Work instructions: Please return every one of the rows below word for word, with no changes.

───

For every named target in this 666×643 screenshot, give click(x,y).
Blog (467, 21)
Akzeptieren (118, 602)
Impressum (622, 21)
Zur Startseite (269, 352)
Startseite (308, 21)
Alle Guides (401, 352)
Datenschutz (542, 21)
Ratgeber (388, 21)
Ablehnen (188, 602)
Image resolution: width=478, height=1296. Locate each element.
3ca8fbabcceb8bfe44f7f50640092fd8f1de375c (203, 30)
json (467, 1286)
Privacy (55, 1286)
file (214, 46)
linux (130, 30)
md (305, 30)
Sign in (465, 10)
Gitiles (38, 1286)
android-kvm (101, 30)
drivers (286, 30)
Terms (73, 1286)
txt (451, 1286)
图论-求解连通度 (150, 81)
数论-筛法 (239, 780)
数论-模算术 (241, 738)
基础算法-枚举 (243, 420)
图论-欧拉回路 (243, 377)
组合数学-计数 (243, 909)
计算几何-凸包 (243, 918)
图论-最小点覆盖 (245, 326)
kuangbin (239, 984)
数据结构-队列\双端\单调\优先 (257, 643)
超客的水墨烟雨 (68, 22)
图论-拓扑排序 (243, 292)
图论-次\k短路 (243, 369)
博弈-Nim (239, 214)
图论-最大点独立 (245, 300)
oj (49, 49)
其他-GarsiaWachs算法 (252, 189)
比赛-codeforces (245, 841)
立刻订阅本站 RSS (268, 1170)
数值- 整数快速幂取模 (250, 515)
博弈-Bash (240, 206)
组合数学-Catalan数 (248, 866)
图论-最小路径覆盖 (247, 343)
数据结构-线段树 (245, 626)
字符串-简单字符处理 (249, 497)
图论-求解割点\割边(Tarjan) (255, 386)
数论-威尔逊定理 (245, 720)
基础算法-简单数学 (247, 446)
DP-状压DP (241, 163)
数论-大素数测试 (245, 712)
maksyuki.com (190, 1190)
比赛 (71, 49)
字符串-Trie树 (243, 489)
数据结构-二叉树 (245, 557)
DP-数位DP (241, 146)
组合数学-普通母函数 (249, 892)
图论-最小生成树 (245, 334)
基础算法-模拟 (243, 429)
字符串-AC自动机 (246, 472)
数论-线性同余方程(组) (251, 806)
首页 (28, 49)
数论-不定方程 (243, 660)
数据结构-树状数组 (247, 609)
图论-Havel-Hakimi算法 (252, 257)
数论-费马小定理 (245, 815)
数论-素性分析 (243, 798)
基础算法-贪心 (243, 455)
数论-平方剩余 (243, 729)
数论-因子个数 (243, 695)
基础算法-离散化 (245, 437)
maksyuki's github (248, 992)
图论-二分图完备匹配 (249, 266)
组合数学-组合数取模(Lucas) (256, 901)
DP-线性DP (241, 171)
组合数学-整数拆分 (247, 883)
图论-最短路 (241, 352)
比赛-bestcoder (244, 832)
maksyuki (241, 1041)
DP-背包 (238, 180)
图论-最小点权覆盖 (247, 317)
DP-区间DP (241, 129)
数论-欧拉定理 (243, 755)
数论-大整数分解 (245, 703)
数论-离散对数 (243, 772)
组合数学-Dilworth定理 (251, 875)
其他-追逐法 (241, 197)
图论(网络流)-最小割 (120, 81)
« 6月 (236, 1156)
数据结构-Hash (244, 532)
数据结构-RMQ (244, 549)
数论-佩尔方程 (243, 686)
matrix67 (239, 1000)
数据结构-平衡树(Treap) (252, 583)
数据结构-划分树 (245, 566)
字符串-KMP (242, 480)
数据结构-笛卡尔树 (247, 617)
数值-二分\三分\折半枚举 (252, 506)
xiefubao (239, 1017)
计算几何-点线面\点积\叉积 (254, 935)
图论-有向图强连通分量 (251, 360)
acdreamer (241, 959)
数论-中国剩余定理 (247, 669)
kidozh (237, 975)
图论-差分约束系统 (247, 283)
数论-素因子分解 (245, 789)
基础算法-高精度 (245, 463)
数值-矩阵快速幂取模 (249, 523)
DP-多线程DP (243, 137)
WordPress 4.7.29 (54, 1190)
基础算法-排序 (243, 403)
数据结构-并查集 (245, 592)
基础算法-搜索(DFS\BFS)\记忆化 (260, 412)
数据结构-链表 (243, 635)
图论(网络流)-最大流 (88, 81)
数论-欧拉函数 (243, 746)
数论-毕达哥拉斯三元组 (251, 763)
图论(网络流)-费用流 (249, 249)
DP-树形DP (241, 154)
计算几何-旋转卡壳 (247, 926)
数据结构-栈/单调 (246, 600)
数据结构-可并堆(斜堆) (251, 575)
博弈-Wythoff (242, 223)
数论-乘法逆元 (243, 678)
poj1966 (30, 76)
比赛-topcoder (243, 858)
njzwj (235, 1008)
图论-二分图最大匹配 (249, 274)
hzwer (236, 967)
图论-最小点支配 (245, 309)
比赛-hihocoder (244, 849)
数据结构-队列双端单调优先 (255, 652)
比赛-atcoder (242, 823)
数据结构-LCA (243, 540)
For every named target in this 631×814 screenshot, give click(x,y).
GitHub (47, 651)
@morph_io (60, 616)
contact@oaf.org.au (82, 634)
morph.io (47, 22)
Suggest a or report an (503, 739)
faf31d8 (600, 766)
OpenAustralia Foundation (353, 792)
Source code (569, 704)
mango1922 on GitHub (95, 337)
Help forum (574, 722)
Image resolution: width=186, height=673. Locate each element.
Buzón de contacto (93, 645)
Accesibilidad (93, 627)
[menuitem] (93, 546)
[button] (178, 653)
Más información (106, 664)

───

Written response:
For every named target in this 666×643 screenshot, give click(x,y).
Blog (467, 21)
Akzeptieren (118, 602)
Impressum (622, 21)
Zur Startseite (269, 352)
Startseite (308, 21)
Alle Guides (401, 352)
Datenschutz (542, 21)
Ratgeber (388, 21)
Ablehnen (188, 602)
Image resolution: width=478, height=1296. Locate each element.
3ca8fbabcceb8bfe44f7f50640092fd8f1de375c (203, 30)
json (467, 1286)
Privacy (55, 1286)
file (214, 46)
linux (130, 30)
md (305, 30)
Sign in (465, 10)
Gitiles (38, 1286)
android-kvm (101, 30)
drivers (286, 30)
Terms (73, 1286)
txt (451, 1286)
图论-求解连通度 (150, 81)
数论-筛法 (239, 780)
数论-模算术 (241, 738)
基础算法-枚举 (243, 420)
图论-欧拉回路 (243, 377)
组合数学-计数 (243, 909)
计算几何-凸包 (243, 918)
图论-最小点覆盖 (245, 326)
kuangbin (239, 984)
数据结构-队列\双端\单调\优先 (257, 643)
超客的水墨烟雨 (68, 22)
图论-拓扑排序 (243, 292)
图论-次\k短路 (243, 369)
博弈-Nim (239, 214)
图论-最大点独立 (245, 300)
oj (49, 49)
其他-GarsiaWachs算法 (252, 189)
比赛-codeforces (245, 841)
立刻订阅本站 RSS (268, 1170)
数值- 整数快速幂取模 (250, 515)
博弈-Bash (240, 206)
组合数学-Catalan数 (248, 866)
图论-最小路径覆盖 (247, 343)
数据结构-线段树 (245, 626)
字符串-简单字符处理 (249, 497)
图论-求解割点\割边(Tarjan) (255, 386)
数论-威尔逊定理 (245, 720)
基础算法-简单数学 (247, 446)
DP-状压DP (241, 163)
数论-大素数测试 (245, 712)
maksyuki.com (190, 1190)
比赛 (71, 49)
字符串-Trie树 (243, 489)
数据结构-二叉树 (245, 557)
DP-数位DP (241, 146)
组合数学-普通母函数 (249, 892)
图论-最小生成树 (245, 334)
基础算法-模拟 (243, 429)
字符串-AC自动机 (246, 472)
数论-线性同余方程(组) (251, 806)
首页 (28, 49)
数论-不定方程 (243, 660)
数据结构-树状数组 (247, 609)
图论-Havel-Hakimi算法 (252, 257)
数论-费马小定理 (245, 815)
数论-素性分析 (243, 798)
基础算法-贪心 (243, 455)
数论-平方剩余 (243, 729)
数论-因子个数 (243, 695)
基础算法-离散化 (245, 437)
maksyuki's github (248, 992)
图论-二分图完备匹配 (249, 266)
组合数学-组合数取模(Lucas) (256, 901)
DP-线性DP (241, 171)
组合数学-整数拆分 (247, 883)
图论-最短路 (241, 352)
比赛-bestcoder (244, 832)
maksyuki (241, 1041)
DP-背包 (238, 180)
图论-最小点权覆盖 (247, 317)
DP-区间DP (241, 129)
数论-欧拉定理 (243, 755)
数论-大整数分解 (245, 703)
数论-离散对数 (243, 772)
组合数学-Dilworth定理 (251, 875)
其他-追逐法 (241, 197)
图论(网络流)-最小割 (120, 81)
« 6月 (236, 1156)
数据结构-Hash (244, 532)
数据结构-RMQ (244, 549)
数论-佩尔方程 (243, 686)
matrix67 (239, 1000)
数据结构-平衡树(Treap) (252, 583)
数据结构-划分树 (245, 566)
字符串-KMP (242, 480)
数据结构-笛卡尔树 (247, 617)
数值-二分\三分\折半枚举 (252, 506)
xiefubao (239, 1017)
计算几何-点线面\点积\叉积 (254, 935)
图论-有向图强连通分量 (251, 360)
acdreamer (241, 959)
数论-中国剩余定理 (247, 669)
kidozh (237, 975)
图论-差分约束系统 (247, 283)
数论-素因子分解 (245, 789)
基础算法-高精度 (245, 463)
数值-矩阵快速幂取模 (249, 523)
DP-多线程DP (243, 137)
WordPress 4.7.29 (54, 1190)
基础算法-排序 (243, 403)
数据结构-并查集 (245, 592)
基础算法-搜索(DFS\BFS)\记忆化 (260, 412)
数据结构-链表 (243, 635)
图论(网络流)-最大流 (88, 81)
数论-欧拉函数 (243, 746)
数论-毕达哥拉斯三元组 (251, 763)
图论(网络流)-费用流 (249, 249)
DP-树形DP (241, 154)
计算几何-旋转卡壳 (247, 926)
数据结构-栈/单调 (246, 600)
数据结构-可并堆(斜堆) (251, 575)
博弈-Wythoff (242, 223)
数论-乘法逆元 (243, 678)
poj1966 (30, 76)
比赛-topcoder (243, 858)
njzwj (235, 1008)
图论-二分图最大匹配 (249, 274)
hzwer (236, 967)
图论-最小点支配 (245, 309)
比赛-hihocoder (244, 849)
数据结构-队列双端单调优先 (255, 652)
比赛-atcoder (242, 823)
数据结构-LCA (243, 540)
For every named target in this 631×814 screenshot, give click(x,y).
GitHub (47, 651)
@morph_io (60, 616)
contact@oaf.org.au (82, 634)
morph.io (47, 22)
Suggest a or report an (503, 739)
faf31d8 (600, 766)
OpenAustralia Foundation (353, 792)
Source code (569, 704)
mango1922 on GitHub (95, 337)
Help forum (574, 722)
Image resolution: width=186, height=673. Locate each element.
Buzón de contacto (93, 645)
Accesibilidad (93, 627)
[menuitem] (93, 546)
[button] (178, 653)
Más información (106, 664)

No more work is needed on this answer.